Famosos por la violencia desatada de sus conciertos, por su pasión por el ruido, por su entrega absoluta al espectáculo más sangrante (de forma literal), la película trata de explicar y contextualizar la formación de la banda, así como la trayectoria previa de sus miembros, que lejos del amateurismo que vendría a reivindicar el punk británico pocos años más tarde, tenía mucho que ver con una formación estricta en las raíces del blues y el rock americano, hasta llegar a John Cale, la Velvet Underground, y la exploración de formas de vanguardia musical. En ese sentido, es revelador ver la experiencia previa de Iggy Pop en formaciones de blues clásico como batería, y sus intentos de trabajar la puesta en escena, elevando, por ejemplo, al batería cinco metros por encima del resto de la banda, o la relación con movimientos de la escena de vanguardia en Ann Arbor. Como explica Edwin Pouncey: “Los primeros experimentos musicales de The Stooges fueron más vanguardia que punk rock, con Iggy incorporando objetos domésticos como una aspiradora y una licuadora en una intensa pared de acoples y ruido que un espectador de la época describió como ‘si un avión aterrizaba en la habitación’. También incorporaban instrumentos hechos en casa para dar cuerpo al sonido general. El ‘Jim-a-phone’ implicaba provocar acoples a través de un embudo que se elevaba y bajaba para lograr el mejor efecto. Había también una guitarra hawaiana barata que el guitarrista Ron Asheton usaba para producir un zumbido parecido al del sitar, mientras que el baterista Scott Asheton golpeó tambores de petróleo con un martillo de bola”.
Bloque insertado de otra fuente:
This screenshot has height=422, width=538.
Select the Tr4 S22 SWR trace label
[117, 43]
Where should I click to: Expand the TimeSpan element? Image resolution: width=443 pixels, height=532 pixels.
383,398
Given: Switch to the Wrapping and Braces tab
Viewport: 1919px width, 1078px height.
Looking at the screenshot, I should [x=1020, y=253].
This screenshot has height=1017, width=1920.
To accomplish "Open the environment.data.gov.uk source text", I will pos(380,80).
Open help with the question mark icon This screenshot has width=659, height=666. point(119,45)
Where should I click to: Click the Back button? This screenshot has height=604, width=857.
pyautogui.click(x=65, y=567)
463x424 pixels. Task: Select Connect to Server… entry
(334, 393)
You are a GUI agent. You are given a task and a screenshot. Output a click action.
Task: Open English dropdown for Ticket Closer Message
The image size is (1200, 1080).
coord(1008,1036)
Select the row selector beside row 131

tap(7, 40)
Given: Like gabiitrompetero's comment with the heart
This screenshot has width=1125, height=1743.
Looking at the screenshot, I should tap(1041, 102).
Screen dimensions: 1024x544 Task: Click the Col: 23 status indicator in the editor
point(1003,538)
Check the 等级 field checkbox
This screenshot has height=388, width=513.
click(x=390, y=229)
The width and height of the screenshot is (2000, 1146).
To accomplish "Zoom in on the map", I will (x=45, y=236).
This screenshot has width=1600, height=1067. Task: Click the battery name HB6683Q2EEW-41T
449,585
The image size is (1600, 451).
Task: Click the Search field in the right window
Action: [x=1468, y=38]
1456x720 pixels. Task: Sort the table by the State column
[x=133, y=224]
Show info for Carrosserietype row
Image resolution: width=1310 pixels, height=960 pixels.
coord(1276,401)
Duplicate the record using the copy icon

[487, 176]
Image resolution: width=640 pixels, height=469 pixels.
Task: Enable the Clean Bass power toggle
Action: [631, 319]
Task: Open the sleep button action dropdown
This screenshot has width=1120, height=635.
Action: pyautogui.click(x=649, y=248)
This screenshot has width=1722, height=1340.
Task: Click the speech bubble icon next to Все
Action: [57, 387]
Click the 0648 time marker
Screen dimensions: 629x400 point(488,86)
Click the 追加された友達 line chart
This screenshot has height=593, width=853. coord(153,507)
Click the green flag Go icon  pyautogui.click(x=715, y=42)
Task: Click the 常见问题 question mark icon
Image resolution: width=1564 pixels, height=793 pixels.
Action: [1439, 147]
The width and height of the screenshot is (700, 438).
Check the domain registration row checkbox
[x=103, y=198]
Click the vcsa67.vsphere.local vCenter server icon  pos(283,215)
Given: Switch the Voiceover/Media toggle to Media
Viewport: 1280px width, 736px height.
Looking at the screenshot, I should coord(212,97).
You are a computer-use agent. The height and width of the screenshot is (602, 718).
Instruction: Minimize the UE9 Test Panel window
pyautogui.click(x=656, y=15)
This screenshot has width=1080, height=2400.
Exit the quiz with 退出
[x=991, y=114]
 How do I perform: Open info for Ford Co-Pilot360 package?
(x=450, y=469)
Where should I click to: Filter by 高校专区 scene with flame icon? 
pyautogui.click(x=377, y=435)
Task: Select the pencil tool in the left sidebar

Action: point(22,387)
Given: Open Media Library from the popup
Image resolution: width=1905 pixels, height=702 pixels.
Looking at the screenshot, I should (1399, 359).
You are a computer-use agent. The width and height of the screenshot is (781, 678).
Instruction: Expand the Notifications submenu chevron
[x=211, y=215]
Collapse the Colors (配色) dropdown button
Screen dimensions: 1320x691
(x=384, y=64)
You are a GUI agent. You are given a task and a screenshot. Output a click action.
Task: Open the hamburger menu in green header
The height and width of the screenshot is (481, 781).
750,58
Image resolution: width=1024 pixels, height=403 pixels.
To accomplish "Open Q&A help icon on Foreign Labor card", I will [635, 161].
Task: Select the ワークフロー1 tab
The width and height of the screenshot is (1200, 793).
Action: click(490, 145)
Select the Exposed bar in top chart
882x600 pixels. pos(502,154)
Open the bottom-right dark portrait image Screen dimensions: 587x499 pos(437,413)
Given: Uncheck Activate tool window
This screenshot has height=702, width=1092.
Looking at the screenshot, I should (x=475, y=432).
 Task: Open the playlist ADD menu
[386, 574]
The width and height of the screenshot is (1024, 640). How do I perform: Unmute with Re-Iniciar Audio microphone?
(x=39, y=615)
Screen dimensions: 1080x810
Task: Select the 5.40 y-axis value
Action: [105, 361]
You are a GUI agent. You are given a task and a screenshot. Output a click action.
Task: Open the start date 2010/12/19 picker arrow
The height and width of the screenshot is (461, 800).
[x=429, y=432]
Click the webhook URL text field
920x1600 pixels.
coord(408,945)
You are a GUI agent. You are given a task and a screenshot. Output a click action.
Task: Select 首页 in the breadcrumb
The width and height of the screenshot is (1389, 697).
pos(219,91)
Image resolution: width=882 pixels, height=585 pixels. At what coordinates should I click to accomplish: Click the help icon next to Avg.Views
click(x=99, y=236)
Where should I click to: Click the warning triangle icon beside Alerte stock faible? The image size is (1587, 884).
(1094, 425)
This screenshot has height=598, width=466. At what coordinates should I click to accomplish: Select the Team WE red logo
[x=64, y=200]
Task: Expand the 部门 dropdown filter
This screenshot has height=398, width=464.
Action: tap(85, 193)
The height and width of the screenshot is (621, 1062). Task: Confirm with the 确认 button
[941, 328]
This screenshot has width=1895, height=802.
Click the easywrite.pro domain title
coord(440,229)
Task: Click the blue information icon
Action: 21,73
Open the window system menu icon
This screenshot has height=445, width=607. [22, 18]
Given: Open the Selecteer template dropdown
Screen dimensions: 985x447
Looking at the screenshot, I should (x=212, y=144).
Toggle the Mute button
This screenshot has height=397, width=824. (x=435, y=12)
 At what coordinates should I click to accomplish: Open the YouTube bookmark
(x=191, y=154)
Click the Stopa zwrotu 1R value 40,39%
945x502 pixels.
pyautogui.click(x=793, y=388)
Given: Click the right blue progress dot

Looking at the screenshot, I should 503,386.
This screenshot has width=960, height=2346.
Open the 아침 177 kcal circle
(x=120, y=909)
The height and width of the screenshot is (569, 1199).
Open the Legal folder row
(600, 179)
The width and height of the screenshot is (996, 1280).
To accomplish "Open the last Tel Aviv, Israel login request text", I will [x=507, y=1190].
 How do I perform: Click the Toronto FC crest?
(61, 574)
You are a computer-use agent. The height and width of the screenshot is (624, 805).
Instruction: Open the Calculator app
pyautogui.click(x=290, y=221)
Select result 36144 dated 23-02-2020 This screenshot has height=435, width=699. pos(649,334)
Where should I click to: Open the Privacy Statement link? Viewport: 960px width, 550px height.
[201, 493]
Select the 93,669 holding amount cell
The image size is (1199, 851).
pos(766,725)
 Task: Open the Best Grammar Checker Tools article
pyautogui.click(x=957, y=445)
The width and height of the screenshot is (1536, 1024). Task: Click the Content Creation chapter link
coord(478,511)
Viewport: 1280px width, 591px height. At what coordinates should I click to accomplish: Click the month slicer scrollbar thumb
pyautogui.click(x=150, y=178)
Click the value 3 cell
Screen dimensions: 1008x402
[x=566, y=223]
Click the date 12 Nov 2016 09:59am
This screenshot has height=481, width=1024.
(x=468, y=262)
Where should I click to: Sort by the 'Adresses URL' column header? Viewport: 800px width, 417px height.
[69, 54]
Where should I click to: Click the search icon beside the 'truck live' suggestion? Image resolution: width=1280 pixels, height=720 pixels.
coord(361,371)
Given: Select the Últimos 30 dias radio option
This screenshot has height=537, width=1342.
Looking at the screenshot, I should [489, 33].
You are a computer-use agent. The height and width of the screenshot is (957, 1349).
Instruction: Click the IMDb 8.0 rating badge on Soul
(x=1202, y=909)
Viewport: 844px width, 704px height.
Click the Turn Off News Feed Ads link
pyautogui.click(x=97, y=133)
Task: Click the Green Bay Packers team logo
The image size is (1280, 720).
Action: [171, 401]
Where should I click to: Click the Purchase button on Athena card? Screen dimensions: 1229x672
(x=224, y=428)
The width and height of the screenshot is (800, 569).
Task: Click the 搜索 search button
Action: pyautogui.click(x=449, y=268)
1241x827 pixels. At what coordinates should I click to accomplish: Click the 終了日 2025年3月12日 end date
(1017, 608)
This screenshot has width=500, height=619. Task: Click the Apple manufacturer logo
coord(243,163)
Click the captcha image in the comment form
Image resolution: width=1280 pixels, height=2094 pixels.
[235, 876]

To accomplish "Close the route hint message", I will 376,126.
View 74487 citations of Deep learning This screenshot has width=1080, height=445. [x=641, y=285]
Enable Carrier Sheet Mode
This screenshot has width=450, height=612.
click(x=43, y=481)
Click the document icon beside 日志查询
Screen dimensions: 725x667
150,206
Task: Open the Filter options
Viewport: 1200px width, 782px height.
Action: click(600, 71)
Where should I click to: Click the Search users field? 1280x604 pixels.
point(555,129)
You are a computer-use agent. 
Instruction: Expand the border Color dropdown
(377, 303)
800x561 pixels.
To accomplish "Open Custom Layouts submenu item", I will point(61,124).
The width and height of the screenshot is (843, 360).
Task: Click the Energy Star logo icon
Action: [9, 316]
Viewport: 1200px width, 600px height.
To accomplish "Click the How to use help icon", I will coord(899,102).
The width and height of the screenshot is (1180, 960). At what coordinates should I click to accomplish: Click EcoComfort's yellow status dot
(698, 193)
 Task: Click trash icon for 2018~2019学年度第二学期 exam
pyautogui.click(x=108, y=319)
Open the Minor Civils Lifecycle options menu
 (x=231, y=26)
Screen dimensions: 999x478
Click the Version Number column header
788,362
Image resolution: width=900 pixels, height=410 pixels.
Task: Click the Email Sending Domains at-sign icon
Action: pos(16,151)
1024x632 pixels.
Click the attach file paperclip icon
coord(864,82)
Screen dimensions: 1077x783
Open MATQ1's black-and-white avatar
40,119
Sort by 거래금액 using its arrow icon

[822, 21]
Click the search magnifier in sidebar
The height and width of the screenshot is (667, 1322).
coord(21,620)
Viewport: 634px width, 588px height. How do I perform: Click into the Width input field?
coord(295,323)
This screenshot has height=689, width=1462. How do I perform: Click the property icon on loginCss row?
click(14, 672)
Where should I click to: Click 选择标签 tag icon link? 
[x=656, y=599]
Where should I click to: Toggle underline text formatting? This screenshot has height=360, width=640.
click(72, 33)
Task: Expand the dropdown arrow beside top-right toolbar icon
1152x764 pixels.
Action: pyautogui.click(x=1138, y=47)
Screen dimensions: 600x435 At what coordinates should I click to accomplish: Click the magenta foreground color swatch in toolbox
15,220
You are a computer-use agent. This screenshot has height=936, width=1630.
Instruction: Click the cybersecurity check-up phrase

En todo caso, esa parte más artística y vanguardista de la propuesta salvaje de The Stooges ocupa apenas una parte de una película que sí retrata de forma concienzuda el duro trabajo que había detrás de la aparente provocación violenta: los ensayos, la seriedad con la que trabajaron para conseguir el caos carnavalesco en el escenario, y los sobresaltos de una carrera marcada de forma bastante clara por la incomprensión y el fracaso. Con Iggy Pop, el único superviviente de la banda, como protagonista y narrador, la película tiene también algo de exorcismo casero: un mash-up de imágenes rodadas a salto de mata, de formatos bastardos, de archivos de calidad dudosa, y entrevistas hechas en patios traseros, lavanderías, y filmadas (aparentemente) de cualquier manera, para revivir a los miembros desaparecidos del grupo y devolverles de alguna forma el lugar que no ocuparon en vida. Combinando de forma despreocupada animaciones de baja estopa con toda suerte de materiales encontrados, la película logra algo realmente difícil: dar vida a la energía, al humor, a la diversión, y la reivindicación de clase obrera, que esconde y guardan todavía hoy The Stooges, y su líder: “No soy Bob Dylan, no escribo blablaba, blablabla, blablabla, bla-bla-bla… Me marcó un programa de infancia, en el que un payaso pedía a los niños que le escribieran cartas, pero de no más de veinticinco palabras. Y eso se me quedó grabado: hay que contar todo en menos de veinticinco palabras”.

Decíamos que tanto Year of the Horse como Gimme Danger parecen satélites dentro del conjunto de la obra de Jarmusch, y formalmente, especialmente esta última, quizás lo sean, pero hay un espíritu común que vincula todas sus películas, y es esa conexión íntima con cierta idea del desarraigo, el vagabundeo, y una posición, si no contracultural, al menos sí de un extranjero en su propia tierra. Tanto Neil Young como The Stooges comparten con los personajes de las películas de ficción de Jarmusch un cierto sentimiento de apátridas, así como una vinculación con raíces culturales, emocionales, e incluso políticas, profundamente entroncadas en lo popular.